Primoz Roglic, l’empereur slovène

Difficile de ne pas finir l’année sans évoquer le numéro 1 mondial actuel, Primoz Roglic, troisième du Tour d’Italie et vainqueur du Tour d’Espagne 2019. Adulé par les fans, incompris par les journalistes et craint unanimement par ses adversaires sur la route, le Slovène est une personnalité à part qui détonne dans le milieu du cyclisme moderne.

C’est l’histoire d’un garçon qui n’aurait jamais dû faire de vélo. Né le 29 octobre 1989 à Trbovje, place forte de l’industrie minière et électrique d’ex-Yougoslavie, c’est dans le petit village voisin de Kisovec que le jeune Roglic grandit. Dans ce coin reculé de Slovénie, en Basse-Sytrie, à mi-chemin entre la capitale Ljubljana et « la Cité Alpine » de Maribor, on ne jure que par les sports d’hiver. Primoz se tourne donc naturellement gamin vers le saut à ski. Champion du monde junior par équipes en 2007, il est victime cette même année d’une terrible chute sur le tremplin de Planica.

La légende raconte encore aujourd’hui de façon erronée que cet accident l’a fait délaisser les longs skis pour le petit plateau. Mais Roglic a continué à sauter sur les pistes jusqu’en janvier 2011, obtenant au passage deux victoires et trois podiums en coupe continentale de saut à ski. C’est seulement une fois arrivé à la conclusion qu’il ne pourrait pas vivre raisonnablement de sa première passion sportive qu’il a décidé de se tourner vers le cyclisme afin d’égayer une vie redevenue quasiment normale. Car en fin de carrière de sauteur à ski, Primoz en était réduit à réparer des ascenseurs et des tapis roulants dans les supermarchés avant l’aube pour boucler ses fins de mois, une hérésie quelque part pour un sportif de sa trempe ayant toujours rêvé de devenir une icône du cirque blanc !

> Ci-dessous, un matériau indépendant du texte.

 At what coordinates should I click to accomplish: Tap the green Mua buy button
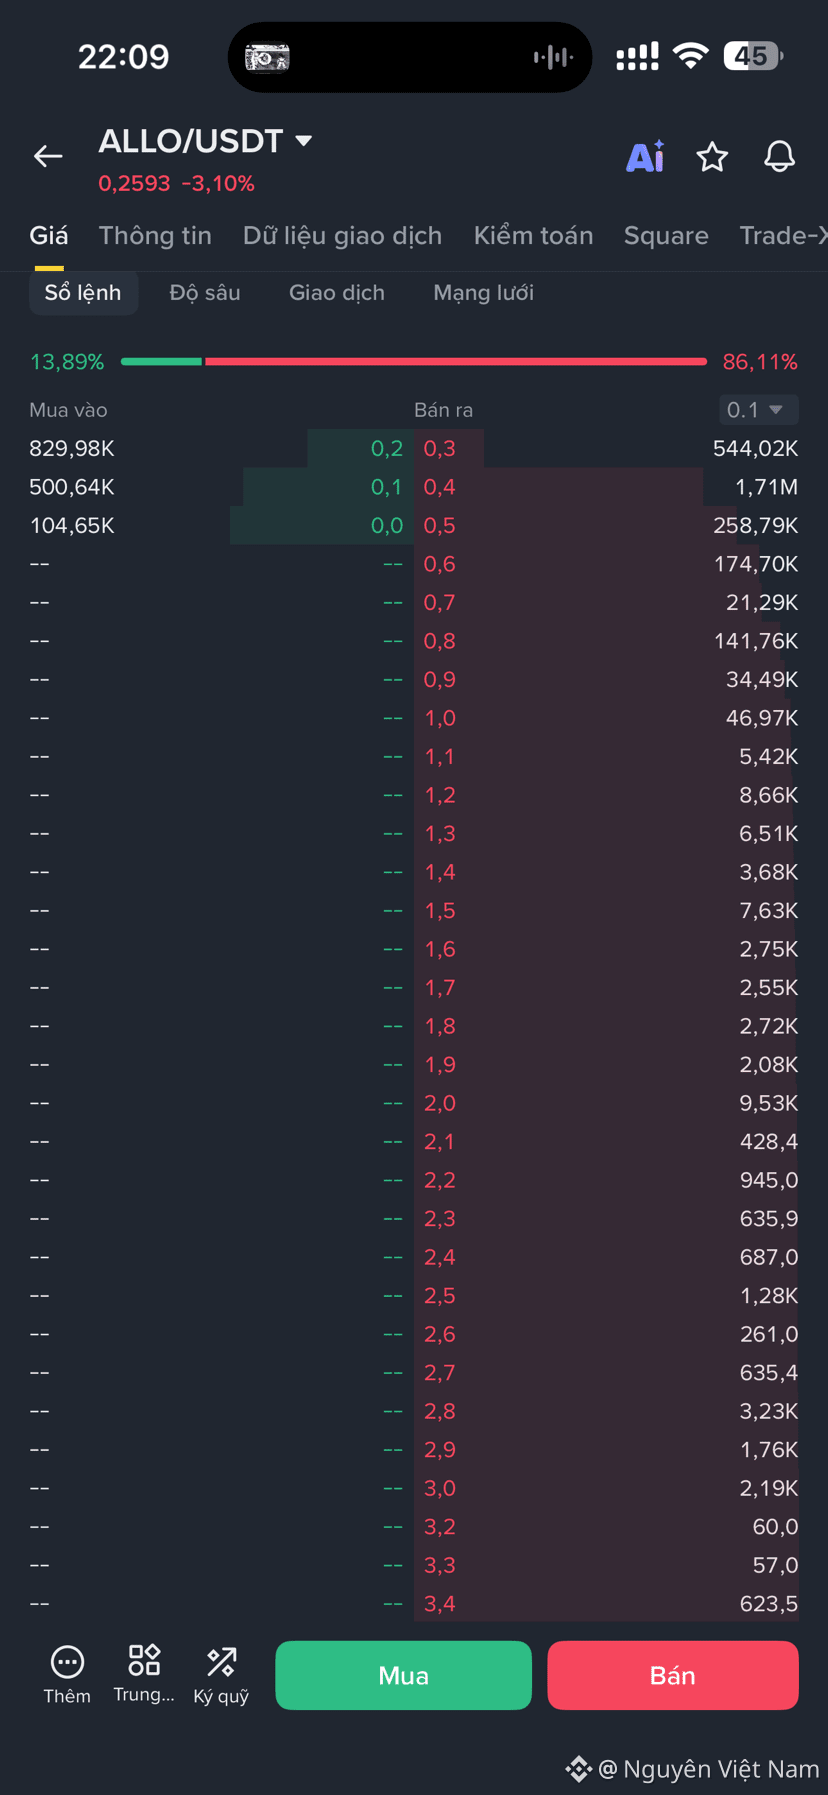pyautogui.click(x=403, y=1675)
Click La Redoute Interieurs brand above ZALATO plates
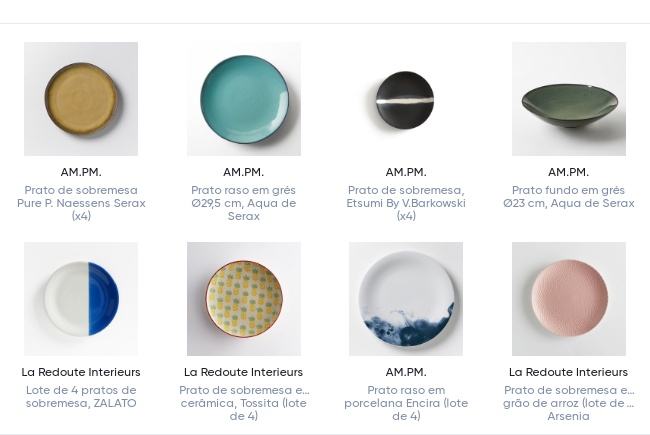This screenshot has height=435, width=650. (81, 372)

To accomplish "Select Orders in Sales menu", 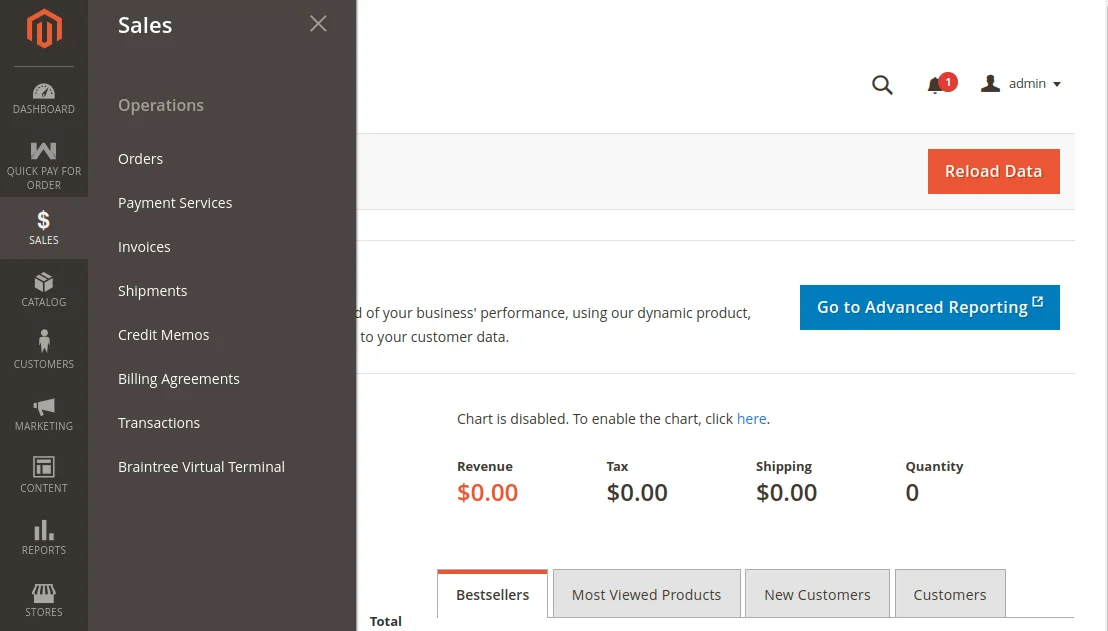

Auteur d’une bonne saison cycliste amateur en 2012 en Slovénie pour ses débuts sur la route, il signe à la fin de l’année dans la petite équipe continentale Adria Mobil avec qui il obtient rapidement de grands résultats. En 2015, il se fait remarquer en remportant coup sur coup les Tours d’Azerbaïdjan et de Slovénie. Sur ce dernier disputé en juin quelques semaines avant le Tour de France, il tient tête aux mercenaires de la Sky Mikel Nieve et Salvatore Puccio sur l’étape reine se finissant au sommet, ainsi qu’à Diego Ulissi et Jan Polanc qui viennent chacun de remporter une étape de montagne sur le Giro, malgré la mainmise totale d’Alberto Contador et des Astana sur la course. Vainqueur brillant de son tour national, Roglic est recruté à l’intersaison par la puissante équipe néerlandaise Lotto NL-Jumbo et s’ouvre par la même occasion les portes du World Tour.

Ancien sauteur à ski, voici le meilleur cycliste du monde du haut de son tremplin d’enfance.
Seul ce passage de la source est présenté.